Passage shown:
######
Convincing him to sit in a glass box in public for eight hours wasn’t easy, though. He was nervous but we promised him we’d make it the coolest thing to happen in New York. Against all odds, he believed us and signed on. Having Brian involved is what made it a fully fleshed out idea.
Rachel: Talk to me about the role social played in the lead up. You previously mentioned that for the video with Andy Buckley (who plays the CFO on The Office), you wrote, filmed, and turned it around in one day? Wild.
Kendall: This was one of those serendipitous moments you can’t plan. We’d plastered flyers and wheatpaste all over New York announcing that Brian was Ramp’s new CFO and would be “starting” his first day live in Flatiron Plaza. Andy Buckley, who played David Wallace the CFO on The Office, happened to be in town, saw one of the flyers, and sent Brian a video joking, “Wait, you’re the CFO now? You’re taking my job?”
Brian forwarded it to me, and I immediately reached out to Andy to ask if we could share it. He was amazing—totally game, so I invited him to get involved in the stunt. He was incredible. It added this perfect, organic crossover moment between their show and real life.
Nathan Allebach: It was unreal. The original plan was for Andy to join Brian in the box during the day for a bit, then film a mockumentary interview with him. After the rain date, we confirmed on Monday that he was still down to shoot content Tuesday before the stunt, so our team wrote an ad and organic script that day, jumped into filming the next morning, and had a teaser posted that night. We actually edited the full video that day, then captured footage of Brian in the box Wednesday to splice in so we could release it right after the stunt on Thursday. It’s now our most engaged organic video on TikTok.
Rachel: The livestream reminded me a lot of my interview with IShowSpeed, a popular streamer on Twitch and YouTube. There were so many good bits and stunts and moments baked into the activation. Were you inspired by streamers?
Kendall: Yes and no! Honestly, we never expected the livestream to blow up the way it did. Our original plan was just to stream the activation so people could see that Brian was actually doing expense reports live in public. It was meant to be proof, not a main event.
######
Material supplied:
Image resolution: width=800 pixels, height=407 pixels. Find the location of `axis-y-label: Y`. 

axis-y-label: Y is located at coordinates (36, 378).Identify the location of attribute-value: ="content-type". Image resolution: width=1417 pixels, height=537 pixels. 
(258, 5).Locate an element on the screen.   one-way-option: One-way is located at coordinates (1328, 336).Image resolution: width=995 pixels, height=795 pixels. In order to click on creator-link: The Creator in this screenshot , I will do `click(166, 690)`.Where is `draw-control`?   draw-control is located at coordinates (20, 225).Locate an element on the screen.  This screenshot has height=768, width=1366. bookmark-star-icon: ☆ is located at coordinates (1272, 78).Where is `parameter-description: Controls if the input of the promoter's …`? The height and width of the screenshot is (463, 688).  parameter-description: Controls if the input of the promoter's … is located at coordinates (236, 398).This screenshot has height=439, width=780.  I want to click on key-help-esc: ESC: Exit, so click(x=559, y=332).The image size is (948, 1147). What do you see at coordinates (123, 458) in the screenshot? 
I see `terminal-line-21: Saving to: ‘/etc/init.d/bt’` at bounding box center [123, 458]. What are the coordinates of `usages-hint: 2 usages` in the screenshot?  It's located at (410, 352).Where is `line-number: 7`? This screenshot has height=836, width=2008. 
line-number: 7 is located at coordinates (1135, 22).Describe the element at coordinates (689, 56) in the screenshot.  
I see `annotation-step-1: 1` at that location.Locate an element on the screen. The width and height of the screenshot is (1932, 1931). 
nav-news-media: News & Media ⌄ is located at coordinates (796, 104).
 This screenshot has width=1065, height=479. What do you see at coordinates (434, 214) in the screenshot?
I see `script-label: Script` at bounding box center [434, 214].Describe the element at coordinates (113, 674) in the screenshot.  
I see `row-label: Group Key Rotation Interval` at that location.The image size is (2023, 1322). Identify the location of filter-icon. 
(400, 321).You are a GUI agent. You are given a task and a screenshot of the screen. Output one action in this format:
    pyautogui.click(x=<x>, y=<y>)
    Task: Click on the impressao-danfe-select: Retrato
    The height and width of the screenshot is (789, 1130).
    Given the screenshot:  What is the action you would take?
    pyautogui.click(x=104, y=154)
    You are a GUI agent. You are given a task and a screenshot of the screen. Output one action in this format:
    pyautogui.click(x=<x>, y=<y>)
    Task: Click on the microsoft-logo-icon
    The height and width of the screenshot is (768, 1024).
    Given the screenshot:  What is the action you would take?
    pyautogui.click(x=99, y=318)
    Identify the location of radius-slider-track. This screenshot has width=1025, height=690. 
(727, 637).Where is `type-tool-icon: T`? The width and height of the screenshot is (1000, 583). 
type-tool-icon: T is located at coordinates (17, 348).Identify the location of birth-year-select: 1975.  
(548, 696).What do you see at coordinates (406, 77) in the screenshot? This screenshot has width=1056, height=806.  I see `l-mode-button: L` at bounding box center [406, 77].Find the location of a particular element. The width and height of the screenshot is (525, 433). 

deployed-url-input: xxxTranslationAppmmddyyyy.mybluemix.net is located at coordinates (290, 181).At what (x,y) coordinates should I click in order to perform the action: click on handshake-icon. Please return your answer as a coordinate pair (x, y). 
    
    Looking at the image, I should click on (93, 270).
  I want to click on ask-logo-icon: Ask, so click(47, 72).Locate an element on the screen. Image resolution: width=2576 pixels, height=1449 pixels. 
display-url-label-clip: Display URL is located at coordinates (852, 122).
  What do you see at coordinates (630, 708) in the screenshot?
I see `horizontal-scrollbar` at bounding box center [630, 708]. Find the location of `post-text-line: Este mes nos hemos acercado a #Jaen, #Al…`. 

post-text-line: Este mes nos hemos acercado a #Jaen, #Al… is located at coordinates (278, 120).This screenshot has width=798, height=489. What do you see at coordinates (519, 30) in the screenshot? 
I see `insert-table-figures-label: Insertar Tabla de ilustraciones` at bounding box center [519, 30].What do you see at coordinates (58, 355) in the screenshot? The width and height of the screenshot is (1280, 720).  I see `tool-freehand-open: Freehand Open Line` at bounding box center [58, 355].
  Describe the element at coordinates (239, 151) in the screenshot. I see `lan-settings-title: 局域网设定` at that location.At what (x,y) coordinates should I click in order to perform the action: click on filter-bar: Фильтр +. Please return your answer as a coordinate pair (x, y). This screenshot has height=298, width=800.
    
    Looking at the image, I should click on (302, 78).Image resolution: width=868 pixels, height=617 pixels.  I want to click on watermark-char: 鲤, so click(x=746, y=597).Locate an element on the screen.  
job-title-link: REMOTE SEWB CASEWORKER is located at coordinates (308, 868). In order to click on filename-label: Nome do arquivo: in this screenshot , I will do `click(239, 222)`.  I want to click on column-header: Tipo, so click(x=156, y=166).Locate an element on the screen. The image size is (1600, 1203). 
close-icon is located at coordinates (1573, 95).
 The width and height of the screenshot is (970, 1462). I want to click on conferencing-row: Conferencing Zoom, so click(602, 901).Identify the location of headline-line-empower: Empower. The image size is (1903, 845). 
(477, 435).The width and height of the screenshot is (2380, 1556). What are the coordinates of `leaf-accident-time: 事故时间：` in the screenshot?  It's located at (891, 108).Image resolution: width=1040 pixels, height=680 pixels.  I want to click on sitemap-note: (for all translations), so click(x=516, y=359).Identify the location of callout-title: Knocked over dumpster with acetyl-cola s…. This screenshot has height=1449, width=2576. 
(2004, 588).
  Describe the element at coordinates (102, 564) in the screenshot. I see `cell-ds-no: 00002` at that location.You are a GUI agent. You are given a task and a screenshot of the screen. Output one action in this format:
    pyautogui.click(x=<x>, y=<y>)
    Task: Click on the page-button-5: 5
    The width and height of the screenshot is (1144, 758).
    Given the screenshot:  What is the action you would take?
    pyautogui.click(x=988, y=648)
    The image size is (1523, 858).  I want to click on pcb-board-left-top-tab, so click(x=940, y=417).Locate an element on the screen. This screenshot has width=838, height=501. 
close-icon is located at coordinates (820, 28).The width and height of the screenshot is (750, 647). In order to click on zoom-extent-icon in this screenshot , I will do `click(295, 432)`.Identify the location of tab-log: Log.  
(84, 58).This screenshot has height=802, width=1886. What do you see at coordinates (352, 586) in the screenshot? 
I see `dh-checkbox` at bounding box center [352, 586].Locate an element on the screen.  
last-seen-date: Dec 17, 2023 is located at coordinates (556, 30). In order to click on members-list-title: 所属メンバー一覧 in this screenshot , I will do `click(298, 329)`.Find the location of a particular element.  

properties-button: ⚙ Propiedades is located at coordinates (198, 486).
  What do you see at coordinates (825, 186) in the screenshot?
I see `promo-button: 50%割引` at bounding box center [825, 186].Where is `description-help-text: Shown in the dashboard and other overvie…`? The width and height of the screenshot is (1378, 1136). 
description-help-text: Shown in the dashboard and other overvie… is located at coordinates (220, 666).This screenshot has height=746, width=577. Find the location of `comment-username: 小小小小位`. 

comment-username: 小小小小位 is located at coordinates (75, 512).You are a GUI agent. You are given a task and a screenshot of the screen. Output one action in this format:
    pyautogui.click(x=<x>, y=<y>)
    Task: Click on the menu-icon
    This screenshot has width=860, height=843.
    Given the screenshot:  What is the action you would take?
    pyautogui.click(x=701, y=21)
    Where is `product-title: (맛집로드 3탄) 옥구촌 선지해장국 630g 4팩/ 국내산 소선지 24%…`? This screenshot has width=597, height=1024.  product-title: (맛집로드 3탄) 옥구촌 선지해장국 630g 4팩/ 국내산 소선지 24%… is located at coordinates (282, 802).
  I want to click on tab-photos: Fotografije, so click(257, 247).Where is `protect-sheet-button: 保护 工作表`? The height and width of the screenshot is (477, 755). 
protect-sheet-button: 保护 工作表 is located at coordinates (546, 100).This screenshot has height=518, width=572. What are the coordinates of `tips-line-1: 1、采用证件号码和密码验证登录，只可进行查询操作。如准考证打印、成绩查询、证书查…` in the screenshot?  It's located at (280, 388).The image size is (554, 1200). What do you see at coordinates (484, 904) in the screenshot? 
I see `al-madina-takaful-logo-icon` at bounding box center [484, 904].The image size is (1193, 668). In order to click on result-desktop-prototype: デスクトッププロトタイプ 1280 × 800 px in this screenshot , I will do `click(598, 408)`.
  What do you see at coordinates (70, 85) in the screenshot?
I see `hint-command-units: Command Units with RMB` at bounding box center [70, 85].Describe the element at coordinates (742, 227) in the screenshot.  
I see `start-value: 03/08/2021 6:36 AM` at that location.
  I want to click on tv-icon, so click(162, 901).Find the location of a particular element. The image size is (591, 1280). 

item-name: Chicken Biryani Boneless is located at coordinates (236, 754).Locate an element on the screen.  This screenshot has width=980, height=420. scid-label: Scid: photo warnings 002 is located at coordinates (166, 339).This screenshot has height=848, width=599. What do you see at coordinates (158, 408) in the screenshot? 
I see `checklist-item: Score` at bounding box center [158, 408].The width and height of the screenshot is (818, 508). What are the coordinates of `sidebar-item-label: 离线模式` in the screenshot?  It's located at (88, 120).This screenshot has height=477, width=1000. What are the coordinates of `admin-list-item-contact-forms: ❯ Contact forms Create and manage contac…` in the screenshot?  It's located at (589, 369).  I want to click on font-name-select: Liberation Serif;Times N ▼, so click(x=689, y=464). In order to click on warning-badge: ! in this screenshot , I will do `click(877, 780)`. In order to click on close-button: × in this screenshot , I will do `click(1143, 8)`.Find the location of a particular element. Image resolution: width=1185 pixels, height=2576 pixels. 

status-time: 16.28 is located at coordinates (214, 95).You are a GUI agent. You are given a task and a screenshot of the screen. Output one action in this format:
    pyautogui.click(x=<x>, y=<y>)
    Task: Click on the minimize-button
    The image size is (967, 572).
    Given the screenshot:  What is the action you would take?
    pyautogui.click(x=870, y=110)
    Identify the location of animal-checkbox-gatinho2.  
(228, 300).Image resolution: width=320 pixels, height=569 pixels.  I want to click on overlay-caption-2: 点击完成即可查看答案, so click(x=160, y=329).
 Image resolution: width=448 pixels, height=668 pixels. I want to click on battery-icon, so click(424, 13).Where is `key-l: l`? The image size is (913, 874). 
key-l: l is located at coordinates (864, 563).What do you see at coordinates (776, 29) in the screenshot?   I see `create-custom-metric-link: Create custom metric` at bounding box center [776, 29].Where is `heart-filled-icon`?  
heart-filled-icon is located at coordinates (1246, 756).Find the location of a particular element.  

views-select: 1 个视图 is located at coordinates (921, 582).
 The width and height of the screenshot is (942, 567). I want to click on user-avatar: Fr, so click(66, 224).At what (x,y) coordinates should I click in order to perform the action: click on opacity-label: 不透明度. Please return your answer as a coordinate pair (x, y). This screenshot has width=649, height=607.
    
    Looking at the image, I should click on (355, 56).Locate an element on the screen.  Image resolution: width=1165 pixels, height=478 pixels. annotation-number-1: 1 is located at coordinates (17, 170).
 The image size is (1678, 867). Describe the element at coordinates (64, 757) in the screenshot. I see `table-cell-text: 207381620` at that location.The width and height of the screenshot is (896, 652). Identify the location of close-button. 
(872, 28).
######
What this exercise asks:
• a. In the interview about Ramp's glass-box stunt, what character did Andy Buckley play on The Office?
• b. Write the next part of the interview about Ramp's glass-box stunt, picking up after its final sentence.
The material plays no part in this work.

Answers by item number:
• a. David Wallace, the CFO.

• b.
Then, during planning, Brian mentioned he might get bored sitting in a glass box for eight hours, which made us rethink the format. We’d already scheduled a few guests to join him, but after that conversation we built out a full show: breaking the day into 15-minute programming blocks with planned bits, surprises, and cameos to keep it dynamic.
Rohan had just come off helping with Kai Cenat’s “Streamer University,” so we borrowed a lot from that world—pacing, interactivity, and the idea that a livestream should feel unpredictable and alive. That approach turned what was supposed to be background content into a real-time event people couldn’t stop watching.
Rachel: Twitter seemed like a huge hub for the buzz around the campaign. Can you talk to me about the role that platform plays for Ramp?
Nathan: Yeah, X is one of our main comms channels! It’s where we reach the highest density of investors, founders, and talent, especially in product, engineering, design, and data. Ramp has built a cult following there, not led by content, but by just building a killer product that so many people love. Our engineers are known for fixing bugs and crafting features in direct response to customers. Brand partners and friends like the TBPN crew and David Senra are super active on the platform, too. We have fun.
So it only made sense to make that our flagship live streaming platform for Brian’s Office. The buzz was surreal. Like a nonstop flow of positive quote tweets and replies all day long.
RK: Any numbers or stats you can share that point to the success of it?